4. Recording Database

Purpose:
- To track and manage metadata of meeting recordings stored in cloud storage.
Database Details:
- Table: recordings
  - recording_id (UUID, Primary Key): Unique identifier for each recording.
  - meeting_id (UUID, Foreign Key): Meeting associated with the recording.
  - storage_url (TEXT): URL to the recording file in cloud storage.
  - created_at (TIMESTAMP): Recording creation timestamp.
  - format (ENUM): Recording format (e.g., MP4, MP3).
Technology Used:
- PostgreSQL.
Reason:
- Relational database ensures metadata integrity and seamless linkage to meeting records.
- Suitable for transactional queries like fetching recordings for specific meetings.

5. Notification Database

Purpose:
- To store and manage notifications sent to users about meetings and updates.
Database Details:
- Table: notifications
  - notification_id (UUID, Primary Key): Unique identifier for each notification.
  - user_id (UUID, Foreign Key): User receiving the notification.
  - meeting_id (UUID, Foreign Key): Associated meeting (if applicable).
  - message (TEXT): Notification content.
  - sent_at (TIMESTAMP): Timestamp when the notification was sent.
  - is_read (BOOLEAN): Indicates if the notification has been read.
Technology Used:
- Redis.
Reason:
- In-memory storage ensures low-latency access for real-time notifications.
- Built-in TTL allows automatic expiration of stale notifications.

6. Analytics Database

Purpose:
- To track and process meeting and user engagement metrics.
Database Details:
- Table: meeting_metrics
  - metric_id (UUID, Primary Key): Unique identifier for each metric.
  - meeting_id (UUID, Foreign Key): Meeting associated with the metric.
  - metric_type (ENUM): Type of metric (e.g., duration, engagement).
  - value (FLOAT): Metric value.
  - timestamp (TIMESTAMP): Time when the metric was recorded.
- Table: user_metrics
  - metric_id (UUID, Primary Key): Unique identifier for each metric.
  - user_id (UUID, Foreign Key): User associated with the metric.
  - metric_type (ENUM): Type of metric (e.g., time spent, meetings attended).
  - value (FLOAT): Metric value.
  - timestamp (TIMESTAMP): Time when the metric was recorded.
Technology Used:
- DynamoDB for real-time metrics and PostgreSQL for historical data.
Reason:
- DynamoDB’s high write throughput supports real-time data ingestion.
- PostgreSQL ensures consistency and relational queries for historical analysis.

7. Media Storage

Purpose:
- To store multimedia files (e.g., recordings, shared files) associated with meetings.
Database Details:
- No traditional database table.
- Media files are stored in AWS S3.
- Metadata is tracked in the Recording Database.
Technology Used:
- AWS S3.
Reason:
- Scalable and cost-effective solution for storing large media files.
- Provides high availability and secure access through pre-signed URLs.

High-level design

1. Client Applications

Description: The user-facing interfaces through which participants interact with the system.
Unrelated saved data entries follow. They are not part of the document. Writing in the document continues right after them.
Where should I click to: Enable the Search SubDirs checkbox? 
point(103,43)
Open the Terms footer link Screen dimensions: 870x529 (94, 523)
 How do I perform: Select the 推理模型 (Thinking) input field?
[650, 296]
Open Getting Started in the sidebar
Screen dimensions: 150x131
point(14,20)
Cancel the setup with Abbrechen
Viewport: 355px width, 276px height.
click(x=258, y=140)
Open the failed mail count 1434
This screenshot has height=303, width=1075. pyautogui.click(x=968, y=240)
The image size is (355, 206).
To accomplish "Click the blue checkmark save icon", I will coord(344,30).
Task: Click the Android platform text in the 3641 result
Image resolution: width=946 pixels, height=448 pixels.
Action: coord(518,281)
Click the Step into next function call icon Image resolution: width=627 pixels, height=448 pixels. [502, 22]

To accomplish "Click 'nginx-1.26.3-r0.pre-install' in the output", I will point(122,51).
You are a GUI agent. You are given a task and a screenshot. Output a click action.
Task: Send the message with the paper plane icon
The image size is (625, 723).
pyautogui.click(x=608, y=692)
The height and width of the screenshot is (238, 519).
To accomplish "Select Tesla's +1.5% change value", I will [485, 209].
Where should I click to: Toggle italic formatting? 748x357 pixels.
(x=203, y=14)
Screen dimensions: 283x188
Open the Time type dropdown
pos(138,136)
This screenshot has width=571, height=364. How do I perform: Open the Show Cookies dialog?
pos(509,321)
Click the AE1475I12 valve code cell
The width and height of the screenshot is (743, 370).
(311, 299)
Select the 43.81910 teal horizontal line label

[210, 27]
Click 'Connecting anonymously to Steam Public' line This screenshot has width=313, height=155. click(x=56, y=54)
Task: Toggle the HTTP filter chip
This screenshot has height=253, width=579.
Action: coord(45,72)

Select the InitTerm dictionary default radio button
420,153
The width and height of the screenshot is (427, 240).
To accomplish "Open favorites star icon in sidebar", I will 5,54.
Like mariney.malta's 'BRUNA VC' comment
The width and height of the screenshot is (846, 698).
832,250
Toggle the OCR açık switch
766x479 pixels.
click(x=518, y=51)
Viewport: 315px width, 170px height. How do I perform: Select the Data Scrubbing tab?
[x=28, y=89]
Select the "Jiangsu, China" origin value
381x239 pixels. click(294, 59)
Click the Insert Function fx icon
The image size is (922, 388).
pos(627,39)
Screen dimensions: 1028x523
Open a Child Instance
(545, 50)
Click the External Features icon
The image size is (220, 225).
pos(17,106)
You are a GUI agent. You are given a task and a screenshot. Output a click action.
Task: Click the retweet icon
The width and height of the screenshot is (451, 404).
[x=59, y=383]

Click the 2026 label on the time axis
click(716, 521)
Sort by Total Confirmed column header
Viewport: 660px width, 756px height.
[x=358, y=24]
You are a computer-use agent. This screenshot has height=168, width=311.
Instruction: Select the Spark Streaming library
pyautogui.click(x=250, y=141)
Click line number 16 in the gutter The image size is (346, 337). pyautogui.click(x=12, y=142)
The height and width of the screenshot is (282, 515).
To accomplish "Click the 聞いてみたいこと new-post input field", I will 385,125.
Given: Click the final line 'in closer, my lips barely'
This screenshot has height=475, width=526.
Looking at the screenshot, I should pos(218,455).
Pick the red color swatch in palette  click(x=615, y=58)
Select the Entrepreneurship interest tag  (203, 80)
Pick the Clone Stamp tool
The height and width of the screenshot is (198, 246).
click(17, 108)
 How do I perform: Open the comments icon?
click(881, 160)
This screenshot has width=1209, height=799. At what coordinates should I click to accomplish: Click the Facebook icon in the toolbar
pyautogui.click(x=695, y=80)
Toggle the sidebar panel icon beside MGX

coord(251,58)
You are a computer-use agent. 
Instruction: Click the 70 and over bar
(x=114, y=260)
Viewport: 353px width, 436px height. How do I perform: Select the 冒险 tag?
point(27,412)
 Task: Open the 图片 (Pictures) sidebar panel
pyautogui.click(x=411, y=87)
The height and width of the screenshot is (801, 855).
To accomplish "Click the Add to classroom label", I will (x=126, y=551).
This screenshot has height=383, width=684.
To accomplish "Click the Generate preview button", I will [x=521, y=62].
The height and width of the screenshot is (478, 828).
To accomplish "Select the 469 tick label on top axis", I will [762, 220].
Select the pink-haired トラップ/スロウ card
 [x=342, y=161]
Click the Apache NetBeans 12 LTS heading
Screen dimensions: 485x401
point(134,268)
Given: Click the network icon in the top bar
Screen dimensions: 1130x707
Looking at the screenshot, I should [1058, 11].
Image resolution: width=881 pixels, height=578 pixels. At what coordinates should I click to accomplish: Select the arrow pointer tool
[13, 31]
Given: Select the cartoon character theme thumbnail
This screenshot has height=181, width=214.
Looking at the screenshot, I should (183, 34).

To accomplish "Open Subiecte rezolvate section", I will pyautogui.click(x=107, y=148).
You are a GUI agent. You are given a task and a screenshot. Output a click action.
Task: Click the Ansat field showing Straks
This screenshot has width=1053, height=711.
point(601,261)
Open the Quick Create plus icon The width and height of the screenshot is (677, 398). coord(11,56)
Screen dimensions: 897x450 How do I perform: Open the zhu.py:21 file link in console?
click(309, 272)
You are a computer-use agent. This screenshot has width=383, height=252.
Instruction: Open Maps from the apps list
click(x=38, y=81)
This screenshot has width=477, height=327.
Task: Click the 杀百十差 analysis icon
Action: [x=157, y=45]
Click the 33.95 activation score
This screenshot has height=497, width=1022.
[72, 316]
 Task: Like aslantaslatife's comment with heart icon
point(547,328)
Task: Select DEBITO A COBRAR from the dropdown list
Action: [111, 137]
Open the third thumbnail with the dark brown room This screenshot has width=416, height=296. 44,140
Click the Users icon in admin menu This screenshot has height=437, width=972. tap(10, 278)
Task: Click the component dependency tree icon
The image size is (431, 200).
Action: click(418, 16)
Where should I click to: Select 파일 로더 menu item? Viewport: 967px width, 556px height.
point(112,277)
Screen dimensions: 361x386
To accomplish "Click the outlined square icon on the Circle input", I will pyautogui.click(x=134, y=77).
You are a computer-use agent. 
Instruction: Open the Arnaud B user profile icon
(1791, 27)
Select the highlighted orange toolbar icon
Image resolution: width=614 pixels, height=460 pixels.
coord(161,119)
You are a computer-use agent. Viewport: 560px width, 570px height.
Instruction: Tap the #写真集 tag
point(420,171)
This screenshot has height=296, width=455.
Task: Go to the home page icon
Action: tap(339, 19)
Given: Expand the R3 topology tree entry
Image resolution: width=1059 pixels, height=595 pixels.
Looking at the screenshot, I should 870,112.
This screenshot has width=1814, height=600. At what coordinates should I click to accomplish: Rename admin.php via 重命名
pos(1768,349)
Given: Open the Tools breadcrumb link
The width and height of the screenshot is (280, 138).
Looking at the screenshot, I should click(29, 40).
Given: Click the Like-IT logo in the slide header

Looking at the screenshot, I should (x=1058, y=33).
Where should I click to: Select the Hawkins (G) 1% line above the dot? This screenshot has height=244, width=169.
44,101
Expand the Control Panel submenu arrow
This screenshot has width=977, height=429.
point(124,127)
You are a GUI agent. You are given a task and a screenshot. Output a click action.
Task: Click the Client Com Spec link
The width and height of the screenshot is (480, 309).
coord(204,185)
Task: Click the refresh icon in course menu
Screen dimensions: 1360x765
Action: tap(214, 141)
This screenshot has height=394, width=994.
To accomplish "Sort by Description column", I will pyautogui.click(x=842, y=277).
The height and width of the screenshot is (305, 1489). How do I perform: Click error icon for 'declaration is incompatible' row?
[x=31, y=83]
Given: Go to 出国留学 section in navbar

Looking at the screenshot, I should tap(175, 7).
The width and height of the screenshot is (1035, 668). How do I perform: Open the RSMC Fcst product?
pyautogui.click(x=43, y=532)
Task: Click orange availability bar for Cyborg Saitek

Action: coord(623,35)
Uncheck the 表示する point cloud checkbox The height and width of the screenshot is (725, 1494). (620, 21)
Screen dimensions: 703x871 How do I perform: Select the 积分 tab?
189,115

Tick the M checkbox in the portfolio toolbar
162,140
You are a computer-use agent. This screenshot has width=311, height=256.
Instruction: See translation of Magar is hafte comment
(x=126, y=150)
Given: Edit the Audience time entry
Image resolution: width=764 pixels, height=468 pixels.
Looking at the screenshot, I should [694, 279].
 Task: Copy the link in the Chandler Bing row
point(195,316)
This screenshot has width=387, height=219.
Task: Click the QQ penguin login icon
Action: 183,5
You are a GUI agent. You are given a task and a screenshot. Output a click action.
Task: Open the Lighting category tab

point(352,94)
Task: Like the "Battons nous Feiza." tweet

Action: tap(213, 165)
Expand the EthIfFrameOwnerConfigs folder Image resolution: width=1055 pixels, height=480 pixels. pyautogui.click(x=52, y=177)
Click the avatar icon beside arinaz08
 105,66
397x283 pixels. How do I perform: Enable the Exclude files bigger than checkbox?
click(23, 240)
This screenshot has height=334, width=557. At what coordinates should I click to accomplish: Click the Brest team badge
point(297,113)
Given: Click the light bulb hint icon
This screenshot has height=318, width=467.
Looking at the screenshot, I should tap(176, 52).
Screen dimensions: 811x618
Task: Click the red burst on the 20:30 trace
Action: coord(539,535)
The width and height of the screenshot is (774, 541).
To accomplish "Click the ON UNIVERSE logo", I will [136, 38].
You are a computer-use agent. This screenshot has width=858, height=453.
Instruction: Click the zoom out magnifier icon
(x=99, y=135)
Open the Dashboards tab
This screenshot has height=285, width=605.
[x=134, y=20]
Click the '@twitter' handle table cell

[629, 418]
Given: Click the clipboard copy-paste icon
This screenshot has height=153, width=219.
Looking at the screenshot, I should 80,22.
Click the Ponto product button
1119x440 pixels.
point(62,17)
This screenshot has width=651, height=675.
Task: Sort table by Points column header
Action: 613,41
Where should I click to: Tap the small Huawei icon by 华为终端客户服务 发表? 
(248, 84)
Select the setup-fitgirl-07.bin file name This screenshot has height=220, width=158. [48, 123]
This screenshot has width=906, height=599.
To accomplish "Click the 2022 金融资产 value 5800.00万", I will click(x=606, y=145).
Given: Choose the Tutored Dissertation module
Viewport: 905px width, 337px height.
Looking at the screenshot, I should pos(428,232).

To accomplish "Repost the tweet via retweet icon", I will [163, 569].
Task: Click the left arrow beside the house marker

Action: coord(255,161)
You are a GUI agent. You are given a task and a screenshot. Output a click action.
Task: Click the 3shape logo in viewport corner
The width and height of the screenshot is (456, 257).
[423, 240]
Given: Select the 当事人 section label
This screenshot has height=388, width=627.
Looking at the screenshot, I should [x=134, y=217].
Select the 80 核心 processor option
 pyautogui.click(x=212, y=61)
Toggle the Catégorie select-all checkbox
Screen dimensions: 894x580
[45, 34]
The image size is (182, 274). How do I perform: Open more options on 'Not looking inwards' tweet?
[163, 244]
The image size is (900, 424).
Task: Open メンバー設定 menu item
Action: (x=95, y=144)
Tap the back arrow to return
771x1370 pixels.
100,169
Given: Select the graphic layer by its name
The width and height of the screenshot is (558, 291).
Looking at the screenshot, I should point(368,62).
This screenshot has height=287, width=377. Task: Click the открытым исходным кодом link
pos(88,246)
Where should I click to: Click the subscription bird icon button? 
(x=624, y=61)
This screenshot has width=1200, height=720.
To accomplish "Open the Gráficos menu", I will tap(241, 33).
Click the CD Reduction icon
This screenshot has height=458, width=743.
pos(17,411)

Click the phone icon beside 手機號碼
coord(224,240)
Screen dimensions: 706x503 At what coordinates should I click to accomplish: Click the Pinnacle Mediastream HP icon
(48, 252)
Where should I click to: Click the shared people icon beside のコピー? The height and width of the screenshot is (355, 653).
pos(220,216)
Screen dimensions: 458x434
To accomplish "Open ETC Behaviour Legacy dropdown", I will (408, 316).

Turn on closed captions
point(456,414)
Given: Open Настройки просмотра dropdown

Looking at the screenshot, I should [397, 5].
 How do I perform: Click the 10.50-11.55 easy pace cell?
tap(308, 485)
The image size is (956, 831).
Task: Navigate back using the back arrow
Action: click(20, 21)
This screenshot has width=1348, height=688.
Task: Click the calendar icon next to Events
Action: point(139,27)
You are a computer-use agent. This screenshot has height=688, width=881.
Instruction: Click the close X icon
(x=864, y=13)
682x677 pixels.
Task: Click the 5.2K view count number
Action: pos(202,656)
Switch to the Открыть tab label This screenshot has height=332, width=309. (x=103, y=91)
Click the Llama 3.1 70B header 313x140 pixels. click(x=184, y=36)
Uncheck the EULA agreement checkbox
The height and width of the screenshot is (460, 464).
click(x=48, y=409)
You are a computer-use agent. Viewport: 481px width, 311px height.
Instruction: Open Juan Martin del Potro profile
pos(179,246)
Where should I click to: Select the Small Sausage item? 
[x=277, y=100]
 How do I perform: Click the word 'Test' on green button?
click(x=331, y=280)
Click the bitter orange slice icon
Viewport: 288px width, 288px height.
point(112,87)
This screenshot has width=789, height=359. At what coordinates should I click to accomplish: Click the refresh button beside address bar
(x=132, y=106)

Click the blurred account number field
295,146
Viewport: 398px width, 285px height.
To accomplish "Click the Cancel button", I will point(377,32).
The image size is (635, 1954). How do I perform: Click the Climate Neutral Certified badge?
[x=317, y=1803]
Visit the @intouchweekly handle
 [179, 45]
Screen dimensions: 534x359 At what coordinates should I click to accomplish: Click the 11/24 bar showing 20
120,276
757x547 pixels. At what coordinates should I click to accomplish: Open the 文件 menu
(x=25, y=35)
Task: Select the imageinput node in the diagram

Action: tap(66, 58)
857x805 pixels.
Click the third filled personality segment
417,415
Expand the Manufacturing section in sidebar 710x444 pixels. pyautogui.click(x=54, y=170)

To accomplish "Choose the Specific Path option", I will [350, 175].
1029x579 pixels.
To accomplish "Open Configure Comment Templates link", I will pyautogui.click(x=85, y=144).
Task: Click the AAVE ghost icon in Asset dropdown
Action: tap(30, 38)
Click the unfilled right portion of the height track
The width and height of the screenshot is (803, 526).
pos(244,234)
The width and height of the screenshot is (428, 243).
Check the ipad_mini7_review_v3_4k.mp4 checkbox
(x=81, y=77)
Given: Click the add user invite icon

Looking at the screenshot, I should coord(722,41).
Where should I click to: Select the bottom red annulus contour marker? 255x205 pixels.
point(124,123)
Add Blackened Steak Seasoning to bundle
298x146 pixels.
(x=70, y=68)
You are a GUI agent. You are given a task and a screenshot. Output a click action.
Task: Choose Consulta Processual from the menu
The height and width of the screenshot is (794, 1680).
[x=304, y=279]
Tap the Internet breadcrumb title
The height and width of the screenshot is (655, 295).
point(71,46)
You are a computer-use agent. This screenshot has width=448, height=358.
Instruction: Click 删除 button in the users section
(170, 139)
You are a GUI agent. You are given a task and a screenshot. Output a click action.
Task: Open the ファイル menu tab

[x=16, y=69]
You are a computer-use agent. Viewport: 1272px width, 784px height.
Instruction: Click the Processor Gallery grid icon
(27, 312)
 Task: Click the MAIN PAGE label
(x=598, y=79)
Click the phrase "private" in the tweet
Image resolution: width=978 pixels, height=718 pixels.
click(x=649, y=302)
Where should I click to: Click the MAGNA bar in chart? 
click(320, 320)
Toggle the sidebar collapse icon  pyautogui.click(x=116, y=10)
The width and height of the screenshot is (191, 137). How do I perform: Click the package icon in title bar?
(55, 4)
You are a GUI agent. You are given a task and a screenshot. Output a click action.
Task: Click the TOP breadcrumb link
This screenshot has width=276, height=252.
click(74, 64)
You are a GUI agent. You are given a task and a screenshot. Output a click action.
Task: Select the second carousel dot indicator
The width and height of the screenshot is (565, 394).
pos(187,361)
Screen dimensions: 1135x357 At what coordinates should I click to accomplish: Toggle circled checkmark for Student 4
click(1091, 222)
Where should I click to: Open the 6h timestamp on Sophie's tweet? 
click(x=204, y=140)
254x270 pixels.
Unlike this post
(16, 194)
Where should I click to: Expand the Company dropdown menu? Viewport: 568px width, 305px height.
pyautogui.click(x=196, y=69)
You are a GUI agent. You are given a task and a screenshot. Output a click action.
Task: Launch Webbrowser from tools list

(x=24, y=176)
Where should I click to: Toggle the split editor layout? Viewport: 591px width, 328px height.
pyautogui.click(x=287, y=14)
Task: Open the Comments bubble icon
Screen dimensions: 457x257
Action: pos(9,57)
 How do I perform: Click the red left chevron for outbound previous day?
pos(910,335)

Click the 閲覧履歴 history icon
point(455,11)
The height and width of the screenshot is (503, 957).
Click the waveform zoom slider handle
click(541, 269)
These can be web, mobile, or desktop applications.
Responsibilities:
- Allow users to register, log in, schedule, join, and participate in meetings.
- Stream audio and video, share screens, and send chat messages.
- Display meeting notifications and playback recorded sessions.
Technologies: React, React Native, WebRTC, and other media streaming protocols.

2. API Gateway

Description: Acts as the entry point for all client requests. It routes requests to appropriate backend services.
Responsibilities:
- Ensures secure communication between clients and backend services.
- Manages routing, load balancing, rate-limiting, and authentication.
- Centralizes monitoring, logging, and error handling.
Technologies: AWS API Gateway, Nginx, or HAProxy.

3. Authentication Service

Description: Manages user authentication and session handling.
Responsibilities:
- Verifies user credentials and issues JWT tokens for session management.
- Stores user credentials securely and allows users to reset their passwords.
- Manages user roles (e.g., host, participant) and permissions.
Technologies: OAuth 2.0, JWT, bcrypt for password hashing, and Redis for session management.

4. Meeting Service

Description: Manages the creation, scheduling, and lifecycle of meetings.
Responsibilities:
- Allows users to schedule meetings, invite participants, and set meeting settings (e.g., password, waiting room).
- Manages meeting rooms and participant roles (host, co-host, participant).
- Handles meeting start, end, and real-time updates.
Technologies: Node.js, Express, PostgreSQL for meeting metadata, and Redis for real-time updates.

5. Chat Service

Description: Handles real-time text-based communication between meeting participants.
Responsibilities:
- Sends and receives chat messages in real-time.
- Allows private, group, and broadcast chats within meetings.
- Stores chat history and supports message search.
Technologies: WebSockets for real-time messaging, MongoDB for storing chat data, and Redis for caching frequently accessed messages.

6. Media Service

Description: Manages media files, including video streams, screen sharing, and recordings.
Responsibilities:
- Handles video/audio encoding/decoding, streaming, and recording.
- Uploads media files (recordings) to cloud storage (e.g., AWS S3).
- Manages media delivery to users with CloudFront for low-latency content delivery.
Technologies: WebRTC, AWS S3 for media storage, CloudFront CDN, FFmpeg for media processing.

7. Notification Service

Description: Sends notifications related to meetings and user activity.
Responsibilities:
- Sends real-time notifications (e.g., upcoming meetings, new messages).
- Handles push notifications for mobile or web users who are not actively connected.
- Manages email/SMS notifications for reminders and invites.
Technologies: Firebase Cloud Messaging (FCM), AWS SNS, Redis for caching notifications.

8. Analytics Service

Description: Tracks user and meeting data for real-time insights and reports.
Responsibilities:
- Collects and aggregates user engagement metrics (e.g., meeting attendance, duration, interactions).
- Provides historical reports and real-time analytics dashboards.
- Helps monitor system performance, meeting quality, and user behavior.
Technologies: Apache Kafka for event streaming, Apache Spark for batch processing, PostgreSQL and DynamoDB for storage.

9. Search Service

Description: Provides search capabilities for users to find meetings, messages, and users.
Responsibilities:
- Indexes meeting content (e.g., titles, descriptions) and chat messages for quick search.
- Allows searching through past meetings, messages, and users by various filters (e.g., keywords, date, or participants).
- Provides suggestions for users and meeting topics.
Technologies: Elasticsearch for indexing, Redis for caching search results.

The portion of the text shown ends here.